┌─ Available data

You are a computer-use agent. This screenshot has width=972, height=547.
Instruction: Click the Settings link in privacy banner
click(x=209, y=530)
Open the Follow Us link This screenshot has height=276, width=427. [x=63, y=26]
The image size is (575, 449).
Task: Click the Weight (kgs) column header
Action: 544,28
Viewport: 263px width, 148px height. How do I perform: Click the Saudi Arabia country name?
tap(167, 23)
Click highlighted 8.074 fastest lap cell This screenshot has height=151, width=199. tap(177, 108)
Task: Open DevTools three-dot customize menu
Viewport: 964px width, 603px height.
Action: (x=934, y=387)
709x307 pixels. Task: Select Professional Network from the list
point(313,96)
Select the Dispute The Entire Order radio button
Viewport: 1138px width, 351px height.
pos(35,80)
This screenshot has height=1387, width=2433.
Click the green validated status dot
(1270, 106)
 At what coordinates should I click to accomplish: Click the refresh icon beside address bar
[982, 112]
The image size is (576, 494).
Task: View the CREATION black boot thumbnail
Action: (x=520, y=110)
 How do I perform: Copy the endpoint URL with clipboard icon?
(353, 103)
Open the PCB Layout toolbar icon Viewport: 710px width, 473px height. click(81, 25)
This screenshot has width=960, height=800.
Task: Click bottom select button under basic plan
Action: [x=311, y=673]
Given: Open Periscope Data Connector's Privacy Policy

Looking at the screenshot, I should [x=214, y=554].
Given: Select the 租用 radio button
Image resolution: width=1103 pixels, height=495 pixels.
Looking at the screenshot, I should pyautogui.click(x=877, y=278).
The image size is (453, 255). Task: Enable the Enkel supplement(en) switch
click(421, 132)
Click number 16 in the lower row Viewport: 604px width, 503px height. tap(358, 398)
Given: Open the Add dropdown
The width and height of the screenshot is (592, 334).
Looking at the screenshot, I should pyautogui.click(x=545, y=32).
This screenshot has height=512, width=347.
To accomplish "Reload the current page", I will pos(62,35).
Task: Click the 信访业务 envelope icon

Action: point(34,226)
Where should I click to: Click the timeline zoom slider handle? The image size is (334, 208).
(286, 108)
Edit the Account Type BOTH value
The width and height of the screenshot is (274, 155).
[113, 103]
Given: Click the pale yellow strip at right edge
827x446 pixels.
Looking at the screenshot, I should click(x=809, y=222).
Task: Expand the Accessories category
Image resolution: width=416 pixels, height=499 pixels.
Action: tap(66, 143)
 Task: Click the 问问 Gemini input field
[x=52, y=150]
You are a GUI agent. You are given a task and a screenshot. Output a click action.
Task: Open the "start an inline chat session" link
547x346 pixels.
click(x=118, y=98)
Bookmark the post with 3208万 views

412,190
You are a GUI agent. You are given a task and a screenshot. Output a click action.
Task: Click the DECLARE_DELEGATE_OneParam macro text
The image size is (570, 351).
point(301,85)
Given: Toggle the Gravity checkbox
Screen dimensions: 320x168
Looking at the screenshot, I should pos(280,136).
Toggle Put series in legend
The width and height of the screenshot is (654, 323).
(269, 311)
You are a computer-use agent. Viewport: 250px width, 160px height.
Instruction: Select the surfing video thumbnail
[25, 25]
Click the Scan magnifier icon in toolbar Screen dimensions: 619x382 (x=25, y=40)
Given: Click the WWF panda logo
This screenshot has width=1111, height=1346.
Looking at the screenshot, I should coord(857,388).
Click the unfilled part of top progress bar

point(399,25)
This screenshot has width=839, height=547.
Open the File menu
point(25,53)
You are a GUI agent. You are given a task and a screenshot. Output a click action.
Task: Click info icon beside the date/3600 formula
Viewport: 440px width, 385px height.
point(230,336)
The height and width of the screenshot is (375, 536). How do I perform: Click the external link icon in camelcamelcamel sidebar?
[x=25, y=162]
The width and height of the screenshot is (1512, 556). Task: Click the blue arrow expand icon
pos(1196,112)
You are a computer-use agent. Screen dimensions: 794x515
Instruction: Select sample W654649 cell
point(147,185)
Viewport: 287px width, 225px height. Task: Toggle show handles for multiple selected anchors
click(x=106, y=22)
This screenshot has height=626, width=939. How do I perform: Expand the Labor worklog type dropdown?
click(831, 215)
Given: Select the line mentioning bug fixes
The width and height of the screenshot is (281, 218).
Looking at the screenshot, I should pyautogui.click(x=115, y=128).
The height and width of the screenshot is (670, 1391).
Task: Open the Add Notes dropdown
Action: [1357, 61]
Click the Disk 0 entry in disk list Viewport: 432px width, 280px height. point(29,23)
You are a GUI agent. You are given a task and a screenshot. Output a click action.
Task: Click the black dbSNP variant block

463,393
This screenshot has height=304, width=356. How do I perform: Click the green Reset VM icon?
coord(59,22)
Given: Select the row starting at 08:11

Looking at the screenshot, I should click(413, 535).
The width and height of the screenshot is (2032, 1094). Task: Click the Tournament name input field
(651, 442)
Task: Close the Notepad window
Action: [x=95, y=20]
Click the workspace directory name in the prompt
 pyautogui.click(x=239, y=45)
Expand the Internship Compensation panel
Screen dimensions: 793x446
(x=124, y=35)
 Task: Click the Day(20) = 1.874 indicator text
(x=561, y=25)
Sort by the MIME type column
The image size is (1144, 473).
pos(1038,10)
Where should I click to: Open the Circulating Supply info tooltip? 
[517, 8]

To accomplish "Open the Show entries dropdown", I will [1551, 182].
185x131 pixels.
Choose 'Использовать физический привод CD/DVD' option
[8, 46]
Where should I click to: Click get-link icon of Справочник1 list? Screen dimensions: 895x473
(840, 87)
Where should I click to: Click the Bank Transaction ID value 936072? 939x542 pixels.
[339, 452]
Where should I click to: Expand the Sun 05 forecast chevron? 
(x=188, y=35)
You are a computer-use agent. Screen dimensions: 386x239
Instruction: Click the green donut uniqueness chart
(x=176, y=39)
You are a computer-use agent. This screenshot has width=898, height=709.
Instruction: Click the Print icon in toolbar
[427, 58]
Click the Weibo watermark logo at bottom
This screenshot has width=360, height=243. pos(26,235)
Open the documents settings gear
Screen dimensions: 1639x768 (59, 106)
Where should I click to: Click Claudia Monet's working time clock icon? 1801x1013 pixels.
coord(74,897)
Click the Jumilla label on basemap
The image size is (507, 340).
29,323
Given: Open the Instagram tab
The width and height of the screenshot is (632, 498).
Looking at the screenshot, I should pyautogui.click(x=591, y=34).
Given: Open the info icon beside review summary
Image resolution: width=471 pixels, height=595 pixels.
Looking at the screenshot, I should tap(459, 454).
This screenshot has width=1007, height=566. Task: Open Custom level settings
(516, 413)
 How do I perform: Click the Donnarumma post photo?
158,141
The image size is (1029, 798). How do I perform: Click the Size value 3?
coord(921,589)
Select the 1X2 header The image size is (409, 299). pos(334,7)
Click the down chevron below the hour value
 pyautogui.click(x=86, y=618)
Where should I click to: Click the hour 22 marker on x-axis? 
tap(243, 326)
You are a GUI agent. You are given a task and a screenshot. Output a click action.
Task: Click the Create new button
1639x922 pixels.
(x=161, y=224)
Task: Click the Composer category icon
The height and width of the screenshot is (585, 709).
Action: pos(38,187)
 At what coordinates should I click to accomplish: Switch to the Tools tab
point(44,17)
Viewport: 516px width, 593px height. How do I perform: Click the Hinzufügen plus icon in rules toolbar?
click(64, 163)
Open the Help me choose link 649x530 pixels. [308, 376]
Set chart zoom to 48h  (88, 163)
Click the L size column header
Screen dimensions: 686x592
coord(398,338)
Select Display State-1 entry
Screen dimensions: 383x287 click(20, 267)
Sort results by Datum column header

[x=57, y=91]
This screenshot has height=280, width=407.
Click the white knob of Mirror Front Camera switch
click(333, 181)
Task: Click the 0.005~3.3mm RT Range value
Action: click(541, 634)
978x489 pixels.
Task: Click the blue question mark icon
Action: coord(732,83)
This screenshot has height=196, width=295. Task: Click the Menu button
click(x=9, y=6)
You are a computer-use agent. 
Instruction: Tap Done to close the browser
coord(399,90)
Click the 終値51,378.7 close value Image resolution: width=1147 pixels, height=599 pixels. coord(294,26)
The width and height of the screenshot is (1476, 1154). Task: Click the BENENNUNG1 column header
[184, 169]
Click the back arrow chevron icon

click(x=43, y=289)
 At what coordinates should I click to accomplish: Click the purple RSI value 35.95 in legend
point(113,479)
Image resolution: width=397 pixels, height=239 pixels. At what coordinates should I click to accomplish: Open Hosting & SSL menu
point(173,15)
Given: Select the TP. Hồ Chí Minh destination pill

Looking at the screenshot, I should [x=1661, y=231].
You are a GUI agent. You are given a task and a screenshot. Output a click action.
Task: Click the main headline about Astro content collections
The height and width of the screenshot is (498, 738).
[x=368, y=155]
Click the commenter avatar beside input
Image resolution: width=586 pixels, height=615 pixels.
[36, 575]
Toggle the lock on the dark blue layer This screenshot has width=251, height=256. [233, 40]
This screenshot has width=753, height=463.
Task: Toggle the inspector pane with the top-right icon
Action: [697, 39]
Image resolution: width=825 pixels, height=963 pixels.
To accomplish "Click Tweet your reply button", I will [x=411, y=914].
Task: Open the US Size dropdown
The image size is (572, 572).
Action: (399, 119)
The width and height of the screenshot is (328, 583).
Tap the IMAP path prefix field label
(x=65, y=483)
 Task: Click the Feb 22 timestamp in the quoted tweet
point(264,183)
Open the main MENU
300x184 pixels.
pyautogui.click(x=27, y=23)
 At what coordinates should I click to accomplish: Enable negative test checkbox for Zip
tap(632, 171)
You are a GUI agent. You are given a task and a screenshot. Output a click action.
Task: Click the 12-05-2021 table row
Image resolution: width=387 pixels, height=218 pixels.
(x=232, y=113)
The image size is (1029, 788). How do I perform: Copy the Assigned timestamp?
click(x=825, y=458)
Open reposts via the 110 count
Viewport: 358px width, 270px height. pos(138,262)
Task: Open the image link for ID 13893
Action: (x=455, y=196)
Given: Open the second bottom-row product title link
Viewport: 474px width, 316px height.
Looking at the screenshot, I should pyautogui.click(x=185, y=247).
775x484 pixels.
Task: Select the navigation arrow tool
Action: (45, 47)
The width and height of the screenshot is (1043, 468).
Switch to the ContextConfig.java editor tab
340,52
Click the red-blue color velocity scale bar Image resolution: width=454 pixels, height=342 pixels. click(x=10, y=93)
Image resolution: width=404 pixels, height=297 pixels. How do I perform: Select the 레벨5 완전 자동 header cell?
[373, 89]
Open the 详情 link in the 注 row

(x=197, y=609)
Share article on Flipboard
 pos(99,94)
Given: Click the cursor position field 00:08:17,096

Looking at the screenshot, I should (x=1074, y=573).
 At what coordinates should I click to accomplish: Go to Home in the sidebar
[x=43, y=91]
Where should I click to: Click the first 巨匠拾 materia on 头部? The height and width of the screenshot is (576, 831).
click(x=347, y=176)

└─

Only the number should be given: how many lines in the entries above contain the string "will"?

3